News & Events


Many years ago you started to put some money aside to provide a comfortable retirement. Maybe it was a pension plan, possibly a 401K plan or even an IRA. Do you have more than one of these accounts because of job or investment advisor changes? Have you gotten married since you opened your account? Have you had children, got divorced, had grandchildren or had a death in the family? Chances are one or more of these life events will apply to you. When you set your retirement account up you made a beneficiary election. Do you remember who you selected...or have a copy of the election you made? Your retirement account is just that, for retirement. However, in most cases these funds are never totally exhausted before the account owner dies so your beneficiary election is vital to proper retirement planning. Your beneficiary election will determine who inherits your retirement account, but more importantly, how and when it will be taxed to them.

Beneficiary elections can allow a retirement account to enjoy tax-deferred growth over many years if done properly. Poorly made elections can result in an entire account balance being taxable in less than five (5) years. Most people will select their spouse, a parent, a sibling or a trust to be the designated beneficiary. The important point here, is that this is who you wish to have your account go to now, and that this person is a qualified designated beneficiary (we will discuss trust beneficiaries in another article). A qualified beneficiary has the ability to stretch a retirement account to maximize tax-deferred growth over the longer of their life expectancy or that of the account holder. An unqualified beneficiary could result in a complete distribution of funds in as little as five (5) years or as long as the life expectancy (taken from the IRS provided tables) of the account owner in the year of their death. A qualified beneficiary could be a grandchild with a life expectancy of sixty years or more and, assuming a $100,000 IRA account, result in distributions in excess of $1,000,000 to that beneficiary. 

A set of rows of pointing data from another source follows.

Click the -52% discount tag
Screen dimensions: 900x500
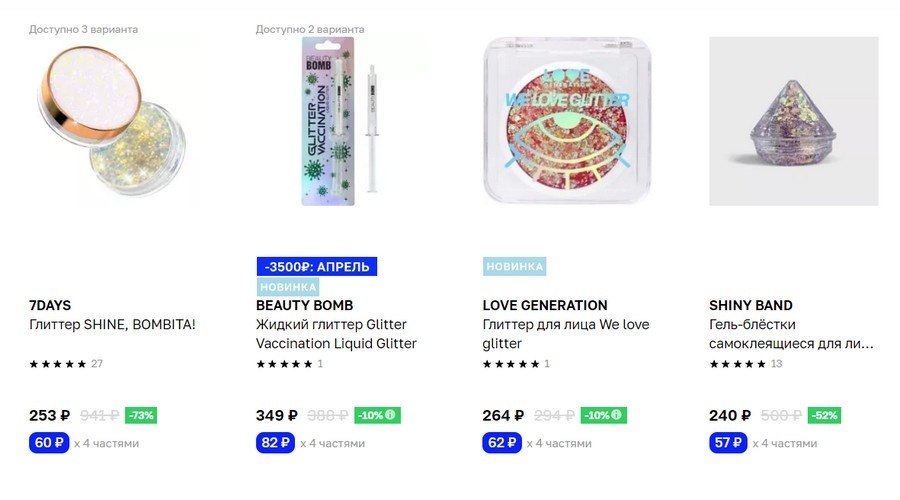(824, 415)
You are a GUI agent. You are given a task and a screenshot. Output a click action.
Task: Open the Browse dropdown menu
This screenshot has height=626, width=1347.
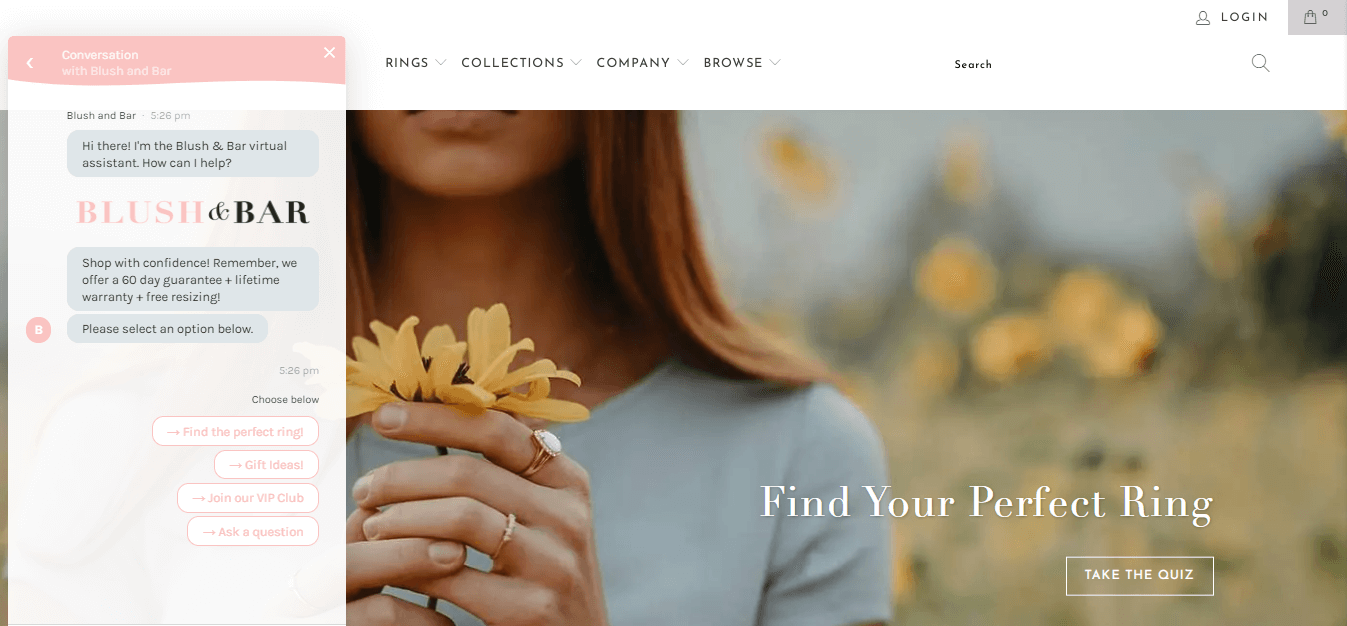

So who is your beneficiary? If you have experienced some of the life events noted above, do you need to make an update? You have probably heard the stories of ex-spouses inheriting retirement accounts because a new beneficiary election form was never completed. Courts have ruled all over the country that divorce decrees and other legal documents have no standing to change a valid election form. What about a re-marriage or the death of a beneficiary? Do you wish to provide these funds to your children from your first marriage or want to stretch your account by electing a child or grandchild's life? These are the many things that we forget to review when we reach retirement age. As noted above, the important point is to have the person you wish to receive your account elected on your beneficiary form. It is also equally important that you know where a copy of that election form is (and hopefully another trusted family member or advisor as well). In the coming weeks we will explore taxation of inherited accounts, spousal rollovers, and the use of trusts as beneficiary.